Geilweis poursuivit :

  • La grande civilisation a évalué les chances de survie de la planète. Il se sont rendu compte que ce mal infligé avait, d'une certaine manière, ouvert la porte à une bien. Une chance à l'humanité de se reconstruire. La Terre allait se rétablir lentement. Ils ont décidé d'apprendre aux survivants à vivre mieux, à gérer la planète pour en tirer le meilleur. Après tout, ils n’étaient pas venus pour détruire, mais pour guider, du moins jusqu'à leur départ. La planète fut rebaptisée Aetheris. Dans leur langue, cela signifiait "Celle qui respire".
  • Mais cette civilisation... Où est-elle maintenant ? demanda Stéphane.
  • Ils sont partis. Ils ont laissé l'humanité à son propre sort, son propre libre-arbitre. Et puis, dix ans après leur départ, les Taals sont revenus. Mais cette fois, ils avaient un nouvel atout : Ils ont utilisé Des Portes. Des portes qui reliaient des Mondes. Grâce aux clés, ces pierres mystérieuses, ils ont pu voyager. Ils sont revenu sur Aetheris. C’est à ce moment-là que Mirok est entré dans l’histoire. Il vivait paisiblement avec sa fille, Eugénie. Elle était une enfant vive et intelligente. Mais il portait en lui une blessure profonde : la mort de son épouse, tuée pendant la guerre. Les Taals ont su exploiter cette douleur. Ils lui ont murmuré des promesses, lui ont fait miroiter un avenir où il pourrait tout recommencer, où la douleur n’existerait plus. Aveuglé par son chagrin, il les a crus.

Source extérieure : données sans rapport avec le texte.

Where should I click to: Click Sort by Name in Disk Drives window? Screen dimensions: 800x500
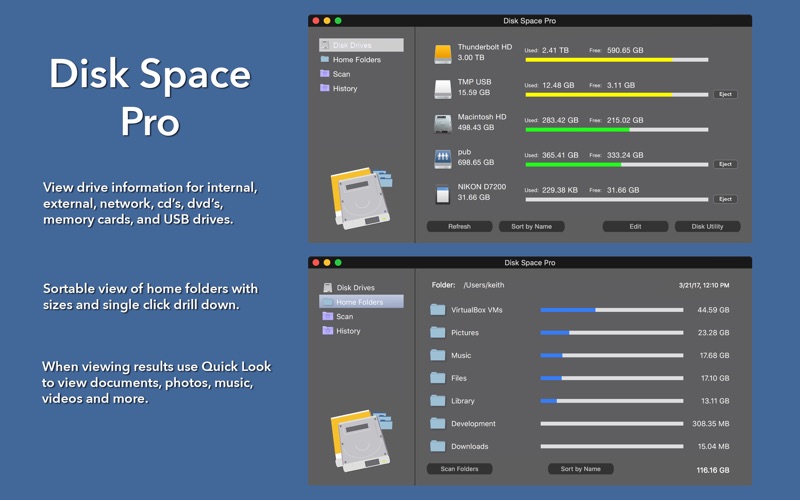point(531,227)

Geilweis marqua une pause. Il se racla la gorge avant de reprendre sa narration :

— Eugénie, elle, n’a pas été dupe. Certains raconte qu'elle faisait des rêves dans lesquels lui apparaissait une femme, qui lui a permis de découvrir la vérité. Les Taals comptaient utiliser les Portes des Mondes pour s’emparer de ce qu’ils avaient jadis convoité. Elle aurait alors tenté d'alerter son père, mais ils ne montrèrent aucune pitié. Ils l’ont tuée. Pire encore, ils auraient volé son âme. Pauvre petite. Condamnée à errer sans jamais pouvoir reposer en paix.

— Et son père ? interrogea Liawen.

— Mirok, brisé par le poids de sa trahison, s’est enfui. Mais le mal était fait. Les Taals ont possession des Portes. En contrôlant les Portes, ils contrôlaient l'accès à notre planète.

Geilweis se tut, laissant les mots flotter dans l’air, comme une lourde poussière en suspension.

Stéphane hocha la tête :

— Mirok... Tu disais que les Taals ne pouvaient pas agir directement dans ce monde sans l’aide d’un intermédiaire ?

— Oui... Cette maison, ta maison, était un point de connexion. C’est ici qu’ils sont entrés dans notre monde. En le faisant, Mirok en a payé le prix : l'âme de sa fille.

— Mais je ne comprends pas, s'étonna Stéphane. Quel est le lien avec moi ?

— C'est en partie ce que nous allons nous efforcer à comprendre, répondit le géant.